Child trespassers’ cases made harder to win


An 11-year-old boy climbed the outside of a fire escape attached to a building within the grounds of a hospital. He was imitating older children he had seen use diagonal cross braces to scale the fire escape. He fell about 30 feet, sustaining significant brain damage.

 

The defendant knew of the presence of children playing in the grounds and had taken a tolerant attitude but had not known they were using fire escapes as climbing frames.

At the first trial it was held that the defendant NHS Trust was in breach of a duty owed under the Occupiers’ Liability Act 1984 with a finding of contributory negligence of two-thirds on the grounds that the claimant had appreciated that what he was doing was dangerous and that he should not have been doing it.

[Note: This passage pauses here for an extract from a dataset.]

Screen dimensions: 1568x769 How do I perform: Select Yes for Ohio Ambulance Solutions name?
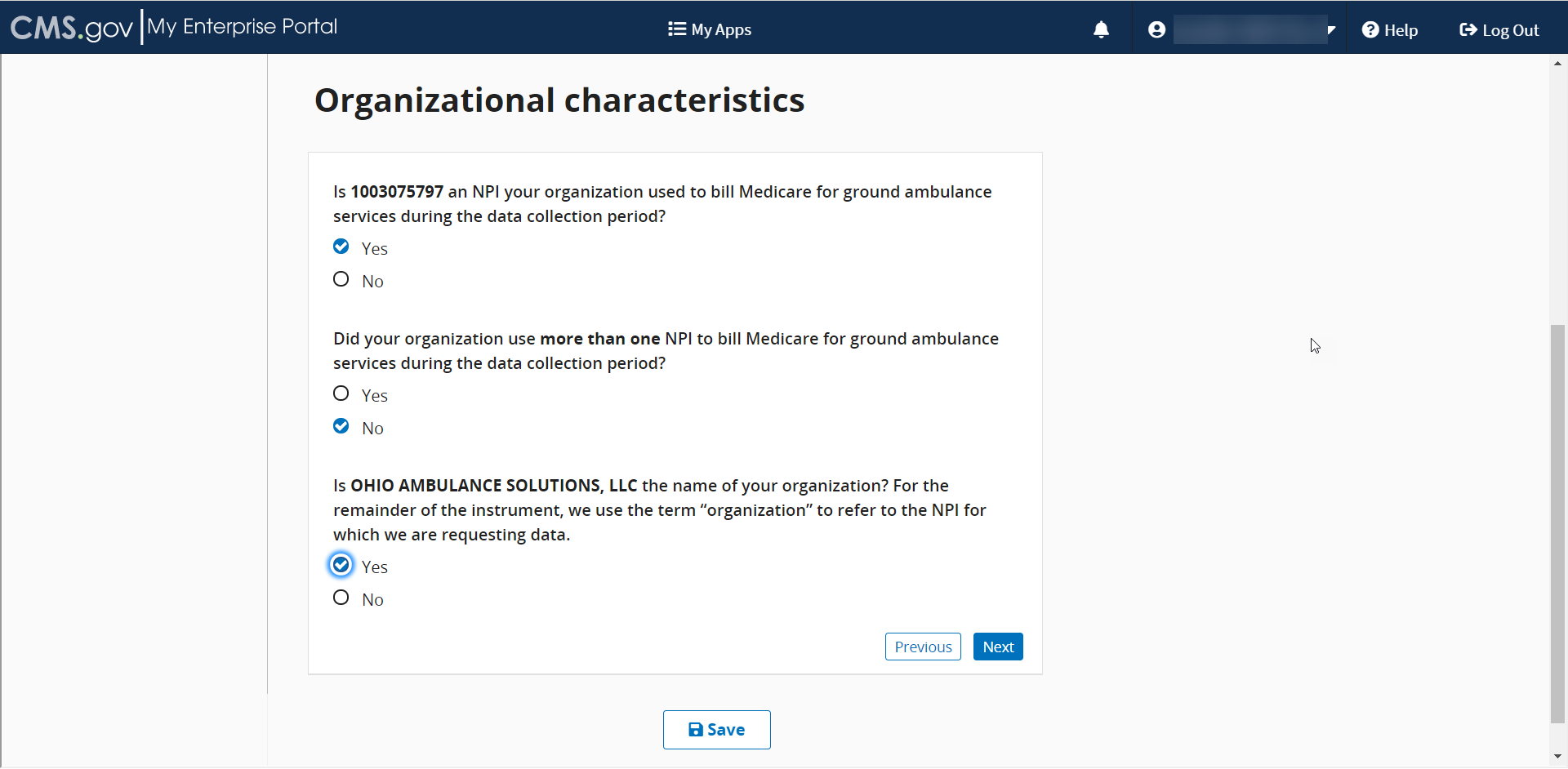(341, 566)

Before the Court of Appeal the defendant trust argued that the claimant had sustained his injury not due to any “danger due to the state of the premises” (see section 1(1)(a) of the 1984Act) but due to the activity in which he had chosen to indulge on otherwise safe premises.

The Court of Appeal, allowing the appeal and setting judgment aside, agreed that the threshold requirement of “danger due to the state of the premises” was not present in this case. The distinction between the state of the premises and an activity thereon had been highlighted by Lord Phillips in Donoghue -v- Folkstone Properties Ltd [2003] QB 1008 and by Lord Hoffmann in Tomlinson -v- Congleton Borough Council [2004] 1AC 46.

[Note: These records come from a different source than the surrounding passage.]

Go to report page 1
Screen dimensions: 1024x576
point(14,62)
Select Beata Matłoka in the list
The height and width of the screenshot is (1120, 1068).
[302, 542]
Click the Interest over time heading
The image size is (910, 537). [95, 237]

Dealing with the fact that the claimant was in the present case a child, Longmore LJ said that premises that were not dangerous from the point of view of an adult can be dangerous for a child but it must be a question of fact and degree. He did not regard it as seriously arguable that the risk to the child arose out of the state of the premises rather than out of what the child chose to do.

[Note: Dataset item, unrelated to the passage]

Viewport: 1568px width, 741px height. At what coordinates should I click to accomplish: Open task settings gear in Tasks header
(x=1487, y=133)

Lewison J agreed with Longmore LJ and went on to add that the age of the trespasser would not usually affect the question whether the danger is or is not a danger attributable to the state of the premises. Dealing with an argument of allurement, he pointed out that safe premises do not generally become unsafe because they are attractive.

Keown -v- Coventry Healthcare NHS Trust, Court of Appeal, 2 February 2006.